Sim, desde que o mundo é mundo a crueldade e suas vertentes existem. Não é novidade. Mas, uau, que tempos assustadores são esses em que com tanta informação à disposição para conhecer e refletir somos incapazes de nos colocarmos no lugar do outro, de exercer a empatia, de darmos as mãos para evoluirmos juntos?

Tem horas que fica difícil acreditar que ainda existam pessoas dispostas a criar e a impulsionar coisas boas. Mas existe! Ah, você pensou que esse seria um texto amargo, né? Não, não. Porque tem bastante gente em busca de dinâmicas mais saudáveis, generosas e que influenciem nossos dias de uma maneira positiva. Um pessoal empenhado em ajudar o outro a melhorar, a transformar realidades. Aquela boa e velha história de “fazer a sua parte”.

Vou dar dois exemplos recentes que conheci. O primeiro é o Migraflix (www.migraflix.com.br), uma plataforma de workshops culturais. Como diz o site dos caras, trata-se de um time formado por imigrantes, refugiados e brasileiros que “acredita em uma sociedade mais justa e inclusiva”, “que cada cultura é rica à sua maneira e que a troca de experiências é uma importante ferramenta de transformação.”

Basicamente, esse grupo de São Paulo teve a sacada de colocar imigrantes e refugiados para ministrarem cursos de gastronomia, arte e música de seus países. Os preços dos workshops são justos (entre R$ 70 e R$ 90), o público entra em contato com uma nova visão e aprende um assunto de seu interesse. Vai desde tango argentino até culinária síria, passando por caligrafia árabe e ritmos do Togo.

As aulas duram cerca de três horas. O valor é dividido em 80% para o imigrante-professor e 20% para manutenção do programa. É um projeto social sem fins lucrativos.

Outro grupo (do qual agora faço parte!) é o Toastmasters Brasil (www.brasiltoastmasters.com.br). Trata-se de uma organização educacional sem fins lucrativos da rede Toastmasters International, referência global em desenvolvimento de competências de liderança e comunicação, criada em 1924, na Califórnia, Estados Unidos. Atualmente, conta com mais de 332 mil membros no mundo e mais de 15 mil clubes em 135 países. Um poderoso networking.

Nesses quase cem anos, a Toastmasters International ajudou pessoas de várias origens a se tornarem confiantes diante de uma plateia. A missão da organização é empoderar as pessoas para se tornarem líderes e comunicadores mais efetivos.

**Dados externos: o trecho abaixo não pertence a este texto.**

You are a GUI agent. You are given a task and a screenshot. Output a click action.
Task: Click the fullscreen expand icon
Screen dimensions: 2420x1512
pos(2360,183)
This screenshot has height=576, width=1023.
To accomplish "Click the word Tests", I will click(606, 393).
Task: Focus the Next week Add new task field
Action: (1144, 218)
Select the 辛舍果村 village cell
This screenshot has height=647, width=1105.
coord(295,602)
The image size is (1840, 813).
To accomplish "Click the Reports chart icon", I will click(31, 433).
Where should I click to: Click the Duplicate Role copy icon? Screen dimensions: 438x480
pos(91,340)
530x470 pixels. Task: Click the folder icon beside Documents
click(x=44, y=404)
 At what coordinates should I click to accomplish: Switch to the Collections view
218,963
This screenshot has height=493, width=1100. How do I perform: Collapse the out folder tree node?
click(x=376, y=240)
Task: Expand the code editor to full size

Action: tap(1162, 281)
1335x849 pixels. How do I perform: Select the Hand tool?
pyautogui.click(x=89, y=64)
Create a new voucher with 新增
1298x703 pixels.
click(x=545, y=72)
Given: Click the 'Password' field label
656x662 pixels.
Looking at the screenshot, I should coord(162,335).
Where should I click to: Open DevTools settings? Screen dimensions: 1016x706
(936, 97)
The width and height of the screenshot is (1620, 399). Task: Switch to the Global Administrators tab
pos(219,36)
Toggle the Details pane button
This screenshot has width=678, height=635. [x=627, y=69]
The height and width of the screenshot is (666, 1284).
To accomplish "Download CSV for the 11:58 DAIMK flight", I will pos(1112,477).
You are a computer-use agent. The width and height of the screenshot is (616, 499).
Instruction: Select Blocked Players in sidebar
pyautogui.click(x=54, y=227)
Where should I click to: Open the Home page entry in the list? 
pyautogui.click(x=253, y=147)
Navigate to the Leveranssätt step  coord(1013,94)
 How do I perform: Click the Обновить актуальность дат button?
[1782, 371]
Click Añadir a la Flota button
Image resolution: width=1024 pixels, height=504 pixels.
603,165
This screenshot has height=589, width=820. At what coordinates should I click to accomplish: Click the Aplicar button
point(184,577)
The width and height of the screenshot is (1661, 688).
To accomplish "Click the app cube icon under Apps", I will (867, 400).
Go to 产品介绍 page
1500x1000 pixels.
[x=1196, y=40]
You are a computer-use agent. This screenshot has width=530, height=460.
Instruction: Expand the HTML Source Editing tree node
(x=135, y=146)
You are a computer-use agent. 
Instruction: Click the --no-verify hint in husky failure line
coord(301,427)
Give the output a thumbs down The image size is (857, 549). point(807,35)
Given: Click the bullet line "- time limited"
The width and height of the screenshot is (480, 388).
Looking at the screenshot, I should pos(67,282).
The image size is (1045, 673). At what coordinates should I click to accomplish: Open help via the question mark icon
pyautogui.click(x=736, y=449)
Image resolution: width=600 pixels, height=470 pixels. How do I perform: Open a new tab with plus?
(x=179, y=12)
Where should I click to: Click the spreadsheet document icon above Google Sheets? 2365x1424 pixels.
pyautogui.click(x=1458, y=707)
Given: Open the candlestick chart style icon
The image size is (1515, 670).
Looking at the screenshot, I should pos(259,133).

Nas reuniões, que ocorrem a cada 15 dias, os participantes apresentam regularmente discursos pelos quais recebem feedbacks das lideranças dos clubes. A ideia é que os membros possam atingir seus objetivos em um ambiente que oferece apoio de maneira amigável e descontraída, focado na cooperação e, não, na simples competição.

Assim como o Migraflix, aqui há uma sacada: incentivar as pessoas a enfrentarem o medo de falar em público e de influenciar de maneira positiva o meio em que vivem, sem dizer a elas que precisam arrancar a cabeça de quem atravessar o caminho para vencerem, sobreviverem. Os valores do Toastmasters são: proatividade, comunicação, responsabilidade e alto padrão. Mas toda capacidade é tratada de uma maneira em que exista a colaboração.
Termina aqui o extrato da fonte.